All lines from the one containing "At what coordinates" through the final line of the listing below, and no others, must be returned exactly; no pictures belong in the copy.
========
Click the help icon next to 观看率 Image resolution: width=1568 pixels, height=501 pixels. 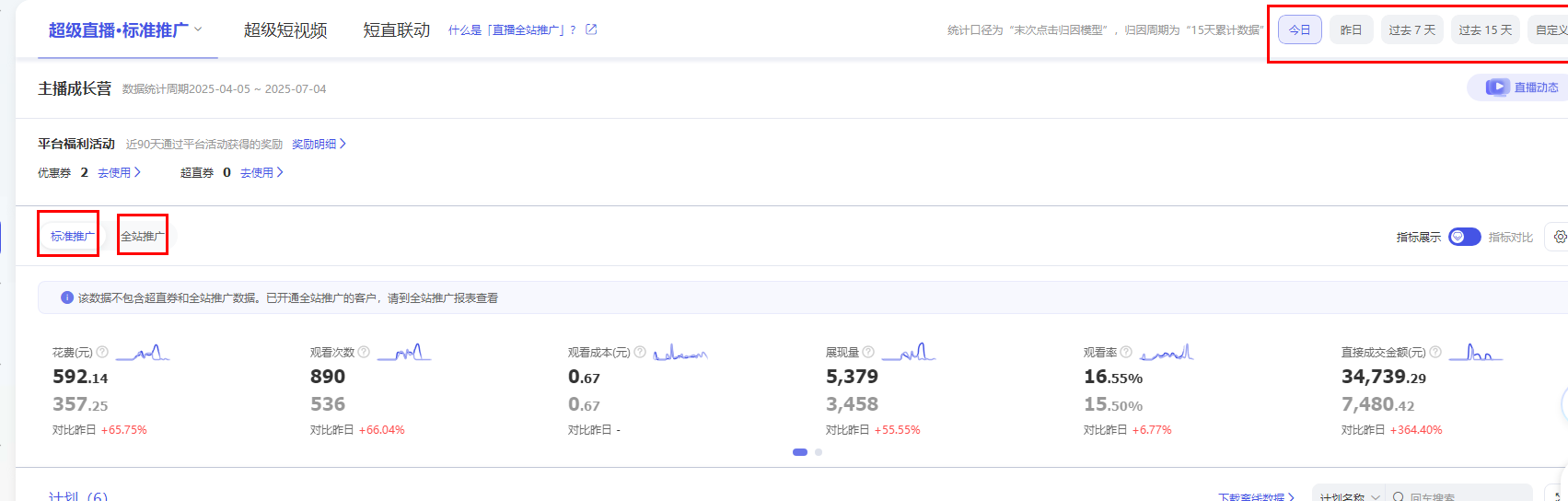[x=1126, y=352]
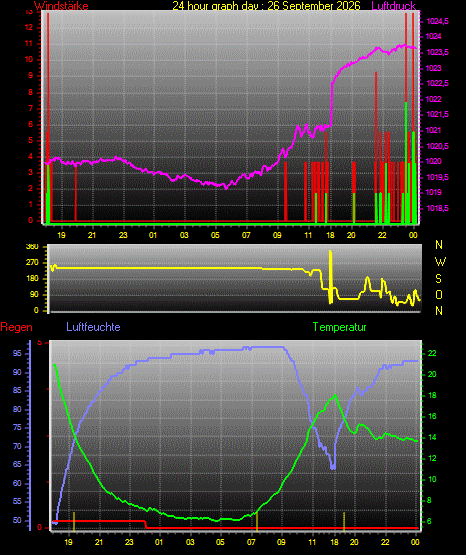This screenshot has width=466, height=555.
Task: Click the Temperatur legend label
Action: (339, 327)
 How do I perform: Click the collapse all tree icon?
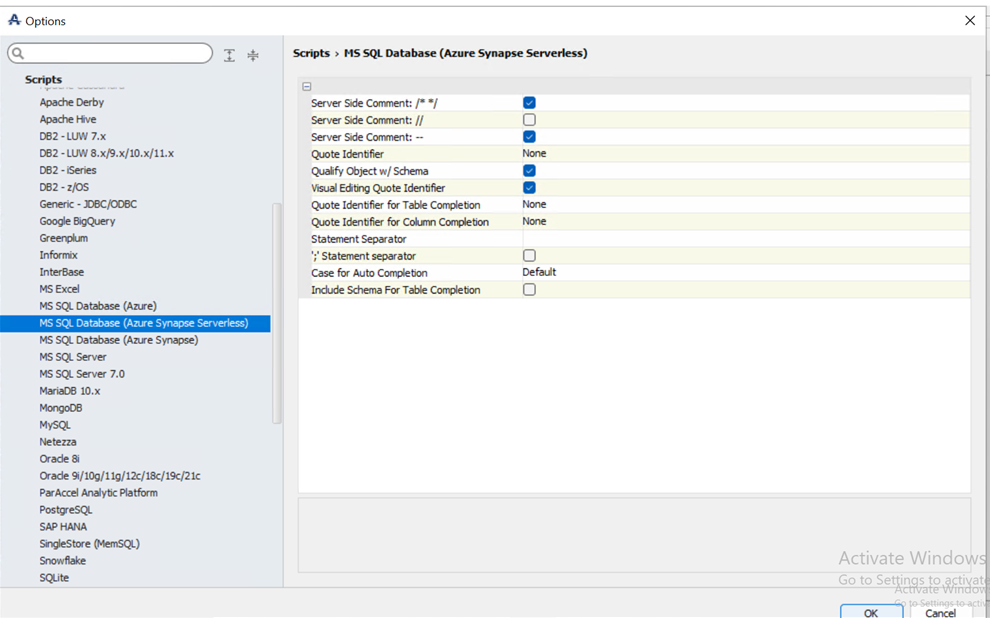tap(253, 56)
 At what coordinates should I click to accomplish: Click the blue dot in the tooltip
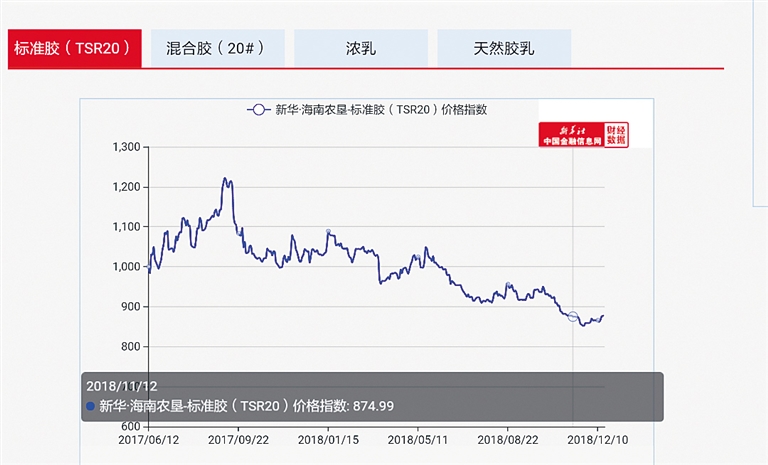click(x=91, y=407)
========
# [Completed task]
 At what coordinates should I click to accomplish: Click the blue dot in the tooltip
click(x=91, y=407)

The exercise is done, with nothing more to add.